--- Page text Enclosed Below ---

Goodenia ochracea

Scientific classification
- Kingdom: Plantae
- Clade: Tracheophytes
- Clade: Angiosperms
- Clade: Eudicots
- Clade: Asterids
- Order: Asterales
- Family: Goodeniaceae
- Genus: Goodenia
- Species: G. ochracea
- Binomial name: Goodenia ochracea Carolin

= Goodenia ochracea =

- Genus: Goodenia
- Species: ochracea
- Authority: Carolin

Species of plant

Goodenia ochracea is a species of flowering plant in the family Goodeniaceae and is endemic to the extreme west of Western Australia. It is a low-lying, stolon-forming herb with clusters of lance-shaped, toothed leaves at the base of the plant, and racemes of deep yellow flowers.

==Description==
Goodenia ochracea is a low-lying herb with stolon-forming stems up to 15 cm long. It has lance-shaped leaves with the narrower end towards the base, at the base of the plant, 30–60 mm long and 4–8 mm wide with teeth on the edges. The flowers are arranged in racemes up to 80 mm long, with leaf-like bracts, each flower on a pedicel 8–15 mm long. The sepals are narrow oblong, 4–5 mm long, the petals deep yellow, 15–16 mm long. The lower lobes of the corolla are 8–9 mm long with wings about 2 mm wide. Flowering occurs from June to October and the fruit is a more or less spherical capsule about 6 mm in diameter.

--- End of Enclosed Page text ---

> Assigned task 1
According to the Goodenia ochracea text, in which months does the plant flower?
> Assigned task 2
Name every clade listed in the scientific classification of the Goodenia ochracea text.
The rows have nothing to do with this work.

--- Material shown Enclosed Below ---

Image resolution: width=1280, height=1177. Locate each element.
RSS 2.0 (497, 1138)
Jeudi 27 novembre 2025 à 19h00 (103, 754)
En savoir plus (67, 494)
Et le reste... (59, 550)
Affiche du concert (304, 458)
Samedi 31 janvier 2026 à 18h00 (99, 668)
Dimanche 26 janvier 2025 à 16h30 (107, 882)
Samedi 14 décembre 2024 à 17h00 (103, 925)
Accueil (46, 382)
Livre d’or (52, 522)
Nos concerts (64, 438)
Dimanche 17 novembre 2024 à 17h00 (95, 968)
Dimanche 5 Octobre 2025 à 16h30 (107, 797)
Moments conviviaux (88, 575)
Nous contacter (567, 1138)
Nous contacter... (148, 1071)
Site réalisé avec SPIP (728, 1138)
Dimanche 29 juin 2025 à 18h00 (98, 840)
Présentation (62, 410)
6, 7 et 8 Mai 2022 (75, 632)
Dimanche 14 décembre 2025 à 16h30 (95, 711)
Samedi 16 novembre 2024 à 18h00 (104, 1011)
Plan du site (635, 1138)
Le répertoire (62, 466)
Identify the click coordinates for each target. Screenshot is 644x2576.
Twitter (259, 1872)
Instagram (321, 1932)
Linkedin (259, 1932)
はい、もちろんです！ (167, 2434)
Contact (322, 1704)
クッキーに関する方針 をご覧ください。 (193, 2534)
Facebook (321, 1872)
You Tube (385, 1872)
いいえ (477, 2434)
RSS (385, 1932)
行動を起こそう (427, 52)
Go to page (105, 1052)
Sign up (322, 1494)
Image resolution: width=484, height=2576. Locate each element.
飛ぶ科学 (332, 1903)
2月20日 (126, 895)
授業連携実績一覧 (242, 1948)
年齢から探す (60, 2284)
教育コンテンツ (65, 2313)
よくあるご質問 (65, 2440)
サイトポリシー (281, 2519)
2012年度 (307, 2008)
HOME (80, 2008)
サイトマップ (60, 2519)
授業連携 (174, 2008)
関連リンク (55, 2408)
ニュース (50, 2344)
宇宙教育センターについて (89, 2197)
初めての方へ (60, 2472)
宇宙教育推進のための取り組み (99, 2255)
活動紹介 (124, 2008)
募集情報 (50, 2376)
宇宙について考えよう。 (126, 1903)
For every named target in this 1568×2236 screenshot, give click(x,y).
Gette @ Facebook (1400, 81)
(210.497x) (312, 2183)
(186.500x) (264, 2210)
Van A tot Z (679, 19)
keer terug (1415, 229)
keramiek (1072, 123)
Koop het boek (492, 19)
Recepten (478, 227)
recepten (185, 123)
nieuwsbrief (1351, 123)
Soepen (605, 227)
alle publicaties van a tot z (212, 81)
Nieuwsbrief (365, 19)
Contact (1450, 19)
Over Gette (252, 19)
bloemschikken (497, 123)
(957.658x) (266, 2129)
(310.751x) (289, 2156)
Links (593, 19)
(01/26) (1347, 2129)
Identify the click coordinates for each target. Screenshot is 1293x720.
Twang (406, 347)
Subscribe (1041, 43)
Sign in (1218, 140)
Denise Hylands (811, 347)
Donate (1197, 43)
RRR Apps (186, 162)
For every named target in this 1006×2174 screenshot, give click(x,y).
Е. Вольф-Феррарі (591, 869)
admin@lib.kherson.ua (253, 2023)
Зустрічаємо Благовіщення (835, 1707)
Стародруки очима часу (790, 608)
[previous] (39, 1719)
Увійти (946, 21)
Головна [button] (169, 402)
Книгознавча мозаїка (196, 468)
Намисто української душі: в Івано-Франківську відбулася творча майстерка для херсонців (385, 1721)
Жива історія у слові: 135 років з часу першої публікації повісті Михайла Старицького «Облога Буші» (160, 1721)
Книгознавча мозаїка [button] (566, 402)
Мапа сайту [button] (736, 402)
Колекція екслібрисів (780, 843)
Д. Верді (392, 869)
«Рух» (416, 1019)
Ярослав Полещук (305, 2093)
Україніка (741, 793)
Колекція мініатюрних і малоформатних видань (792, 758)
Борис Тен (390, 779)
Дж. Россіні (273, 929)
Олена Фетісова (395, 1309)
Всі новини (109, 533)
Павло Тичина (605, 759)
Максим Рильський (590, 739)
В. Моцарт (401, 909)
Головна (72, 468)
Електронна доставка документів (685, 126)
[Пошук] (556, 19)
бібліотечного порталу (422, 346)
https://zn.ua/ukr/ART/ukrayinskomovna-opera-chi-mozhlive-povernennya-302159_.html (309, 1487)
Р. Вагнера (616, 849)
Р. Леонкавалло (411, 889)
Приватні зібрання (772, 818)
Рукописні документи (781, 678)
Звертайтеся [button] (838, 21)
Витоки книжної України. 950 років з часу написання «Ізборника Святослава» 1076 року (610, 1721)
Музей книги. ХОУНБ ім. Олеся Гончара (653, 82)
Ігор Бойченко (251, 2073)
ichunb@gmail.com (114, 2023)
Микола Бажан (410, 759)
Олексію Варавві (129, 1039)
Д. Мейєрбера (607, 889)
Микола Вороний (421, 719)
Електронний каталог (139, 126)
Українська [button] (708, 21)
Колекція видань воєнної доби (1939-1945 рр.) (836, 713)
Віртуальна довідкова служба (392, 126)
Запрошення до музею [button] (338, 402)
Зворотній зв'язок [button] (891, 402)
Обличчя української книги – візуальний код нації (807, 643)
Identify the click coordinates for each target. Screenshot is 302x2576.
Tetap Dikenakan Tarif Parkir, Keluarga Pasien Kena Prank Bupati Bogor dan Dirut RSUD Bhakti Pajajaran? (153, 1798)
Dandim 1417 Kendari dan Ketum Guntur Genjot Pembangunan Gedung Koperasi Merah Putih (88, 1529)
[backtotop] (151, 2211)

--- End of Enclosed Material shown ---

> Response box 1
From June to October.

> Response box 2
Tracheophytes, Angiosperms, Eudicots, Asterids